USC students as museum curators


Two look-alike oil paintings hang side by side in an alcove of the Fisher Museum at USC: one in an intricate gold frame, the other pinned to the wall like a memo.

To the untrained eye both are the work of French painter Charles Émile Jacque, but USC senior Jayme Wilson points out a handful of flaws in the unframed painting. The lighting is off, details such as the animals and house are warped, and there are color variations. It turns out the pinned-up painting is a replica.

The sociology and art history student had discovered that at least two museums claimed to own the same painting. She wanted to hang them together at the Fisher, but when her loan request was turned down she found an oil painting reproduction company and commissioned her own copy of the second Jacque.


“When you go into a museum, you trust that what you’re looking at is a one of a kind,” said Wilson, 22. “While researching [Fisher’s] collection, we discovered there were other copies of the painting. We found this paradox of mass producing.”

Wilson was among a group of USC undergrads who have taken over the museum in a new approach to hands-on learning. The class project turned them into curators, forcing them to apply art theory to actual practice, and shut down a long-running exhibition in midrun.

Over two weeks the students mounted their makeover of the show, employed criticisms of traditional museum exhibits and used contemporary art and multimedia to rethink art history for the intervention, which they titled “re: View,” on display through April 17.

Richard Meyer, a co-professor of the course Contemporary Art and the Art of Curating who is responsible for the takeover, said the idea came from the class using the L.A. museum world as a laboratory.

“We wanted them to develop a constant consciousness that everything you see in museums is choreographed. The idea wasn’t about training the next generation of curators, it was a hands-on experience,” Meyer said. “Instead of having them do a small show, we had them intervene in this permanent show.
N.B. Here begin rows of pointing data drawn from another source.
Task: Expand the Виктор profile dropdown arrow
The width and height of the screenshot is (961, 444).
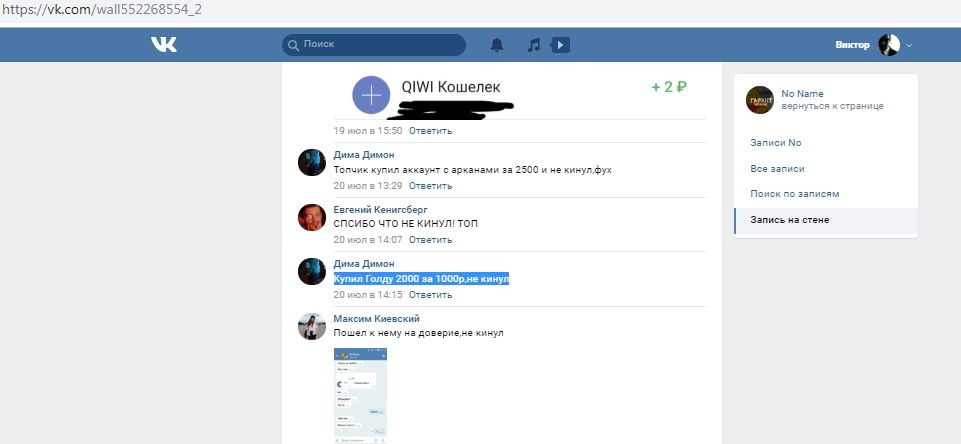Action: coord(910,46)
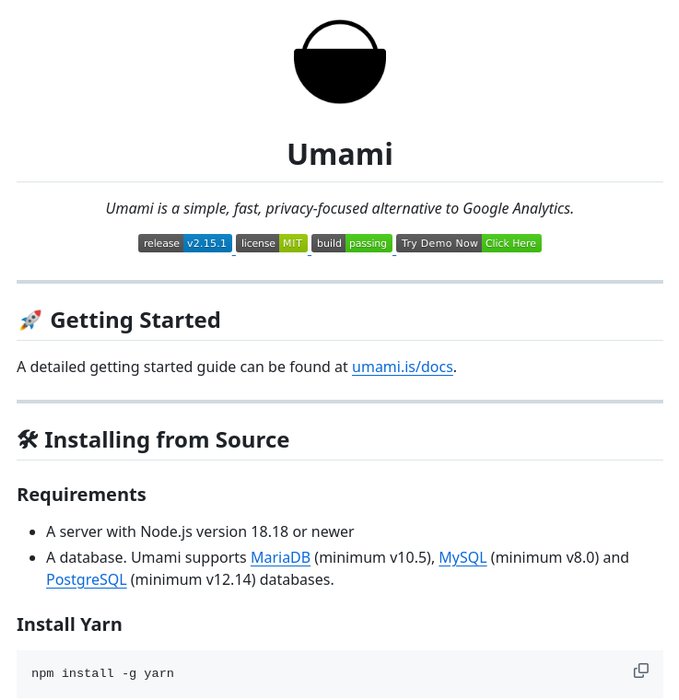Click the italic Umami tagline text
Screen dimensions: 679x700
click(339, 208)
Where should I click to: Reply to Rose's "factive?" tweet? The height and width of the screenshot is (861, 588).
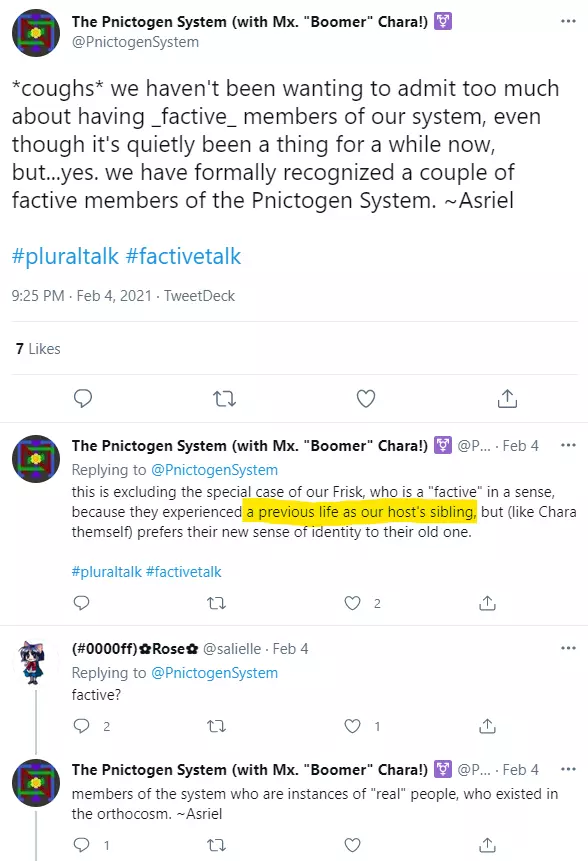click(x=81, y=726)
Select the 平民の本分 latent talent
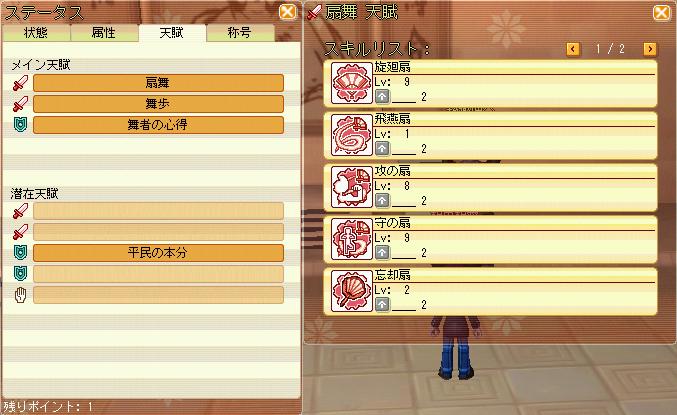Viewport: 677px width, 415px height. [158, 253]
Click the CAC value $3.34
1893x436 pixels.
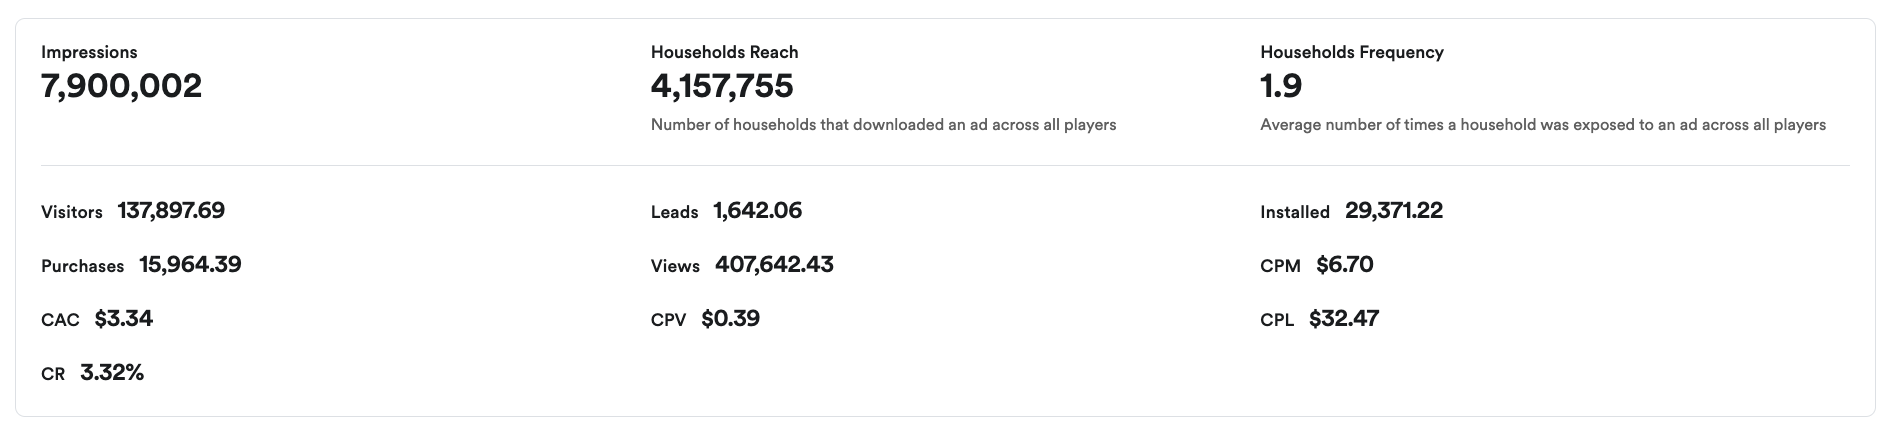pyautogui.click(x=124, y=319)
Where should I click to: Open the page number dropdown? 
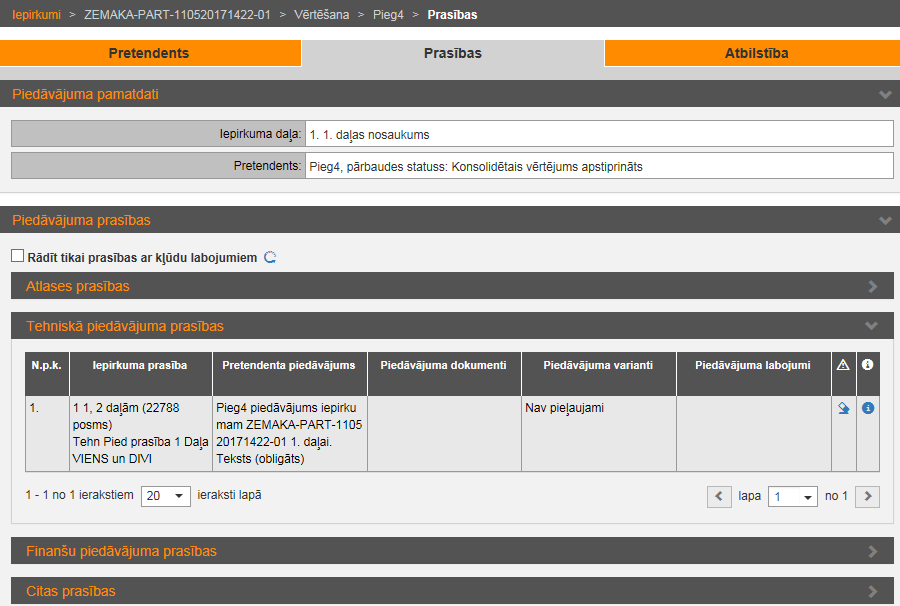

It’s very unusual that undergrads have this experience.”

For “re: View” the students were asked to offer a fresh take on the exhibit “Four Rooms and a View: Highlights From USC’s Collection,” which opened in January. Each student’s project was based on how they reacted to the work already there.

One student project challenged the idea of curators as gatekeepers. The original exhibit included some of the so-called best landscape paintings owned by USC. In contrast, the student decided to hang every landscape in the university’s collection, floor to ceiling, including some damaged and partly restored works that had never been displayed. The room was transformed to re-create the “icebox,” the temperature-controlled room where the art is stored.

Lauren Maldonado’s and Francisco Rosas’ projects relied on research both students did on the sprawling mural completed in 1914 by Maynard Dixon that once hung in the Anoakia mansion, built in Arcadia by the daughter of that city’s first mayor, Elias Baldwin. The mural comprises nine segments collectively known as the “Jinks Room.”

Rosas, a senior in art history and public relations, said existing literature claimed the mural, which features fairies, trolls and friars in medieval costume, was located in a children’s playroom. But he discovered the playroom wasn’t for children; it was for adults and the mural hung in a room used as a private speak-easy.

“The museum owns six of the nine pieces; that’s why we have the three silhouettes. I wanted them to not be here,” Rosas, 21, said as he pointed to the walls showing the dark looming figures.

On the floor in the re-created “Jinks Room” is a large, blueprint-like installation of white silhouettes representing the original arrangement that was reconstructed by students, allowing visitors a chance to walk through and experience the room as it was intended.

Maldonado, a sophomore in art history and biology, crafted a documentary that traces the history of the “Jinks” pieces.

Selma Holo, director of the museum and co-professor of the course with Meyer, said the unique class project is another way to highlight the responsibility of the Fisher Museum to be a teaching space.

“We decided it would be interesting to see how they viewed [the permanent gallery]. We also thought it would be good to find a contemporary artist who got it,” Holo said. “If there was an artist that could respond to this type of art, the students would see it as a conversation.”

Holo and Meyer brought in contemporary artist Susan Silton to brainstorm with the students. She also contributed her own interpretation of the old exhibit in a banner that hangs outside the gallery.

In the banner, as in Wilson’s project, two nearly identical desert landscapes are side by side, representing how people perceive art. The words “We see it differently, you and I” are written in bold white type across the top, nearly challenging the viewer to think otherwise.

“This multilevel perception of landscapes led to my thoughts of a Hollywood backdrop. I like this notion of the levels of ‘fictionality.’ I found these two desert landscapes. I was intrigued that one refers to each other, they are clearly different, yet similar,” Silton said. “It’s really ambiguous, in that way.”

Silton said she hopes the students won’t look at exhibitions the same way after the project.

“Rarely will they get this opportunity again. I think that’s what’s so exciting about this as a model,” Silton said. “Not all the students are art majors. This may be the last time some of them touch art.”

Wilson said she is walking away with a greater appreciation for exhibits.

“Going into the class it felt really experimental. I think it’s a bigger risk for the museum to take,” Wilson said. “I didn’t know anything about curating. It’s an art form within itself.”